* WHAT THIS TASK INVOLVES:
Give again, word for word, each line below starting at the one that contains "Click the nginx:latest image label" and ending at the one that contains "Collapse the WDC WD10EZEX-08M2NA0 tree node".

* DATA EXTRACTS:
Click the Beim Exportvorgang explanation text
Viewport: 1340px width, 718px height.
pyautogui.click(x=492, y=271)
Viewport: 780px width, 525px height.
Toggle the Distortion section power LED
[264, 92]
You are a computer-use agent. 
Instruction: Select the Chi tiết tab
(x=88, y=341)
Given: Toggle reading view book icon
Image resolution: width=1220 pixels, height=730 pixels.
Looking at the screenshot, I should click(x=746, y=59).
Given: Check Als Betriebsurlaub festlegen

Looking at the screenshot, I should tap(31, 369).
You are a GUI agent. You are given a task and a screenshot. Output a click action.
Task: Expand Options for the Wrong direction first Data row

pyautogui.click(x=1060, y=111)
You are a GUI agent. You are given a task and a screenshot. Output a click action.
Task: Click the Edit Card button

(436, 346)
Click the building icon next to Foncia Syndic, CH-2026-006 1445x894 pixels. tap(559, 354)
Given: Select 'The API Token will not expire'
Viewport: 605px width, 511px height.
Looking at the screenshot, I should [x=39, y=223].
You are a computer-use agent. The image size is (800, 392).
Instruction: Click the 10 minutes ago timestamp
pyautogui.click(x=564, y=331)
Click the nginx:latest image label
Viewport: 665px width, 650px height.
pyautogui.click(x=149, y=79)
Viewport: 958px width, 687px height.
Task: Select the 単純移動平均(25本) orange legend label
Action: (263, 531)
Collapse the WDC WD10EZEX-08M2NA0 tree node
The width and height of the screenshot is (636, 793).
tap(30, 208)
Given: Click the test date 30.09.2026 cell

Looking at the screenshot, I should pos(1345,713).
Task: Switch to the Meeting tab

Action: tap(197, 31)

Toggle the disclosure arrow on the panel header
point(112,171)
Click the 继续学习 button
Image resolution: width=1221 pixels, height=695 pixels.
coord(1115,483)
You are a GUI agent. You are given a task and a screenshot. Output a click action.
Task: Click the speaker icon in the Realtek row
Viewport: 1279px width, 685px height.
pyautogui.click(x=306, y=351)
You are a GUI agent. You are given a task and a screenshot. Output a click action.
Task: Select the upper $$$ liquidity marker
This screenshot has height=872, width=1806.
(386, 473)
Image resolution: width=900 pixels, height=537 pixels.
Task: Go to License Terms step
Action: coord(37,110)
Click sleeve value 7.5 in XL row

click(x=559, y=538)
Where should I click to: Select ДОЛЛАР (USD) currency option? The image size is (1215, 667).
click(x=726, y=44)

* ANSWER TO THIS PROBLEM:
Click the nginx:latest image label
Viewport: 665px width, 650px height.
pyautogui.click(x=149, y=79)
Viewport: 958px width, 687px height.
Task: Select the 単純移動平均(25本) orange legend label
Action: (263, 531)
Collapse the WDC WD10EZEX-08M2NA0 tree node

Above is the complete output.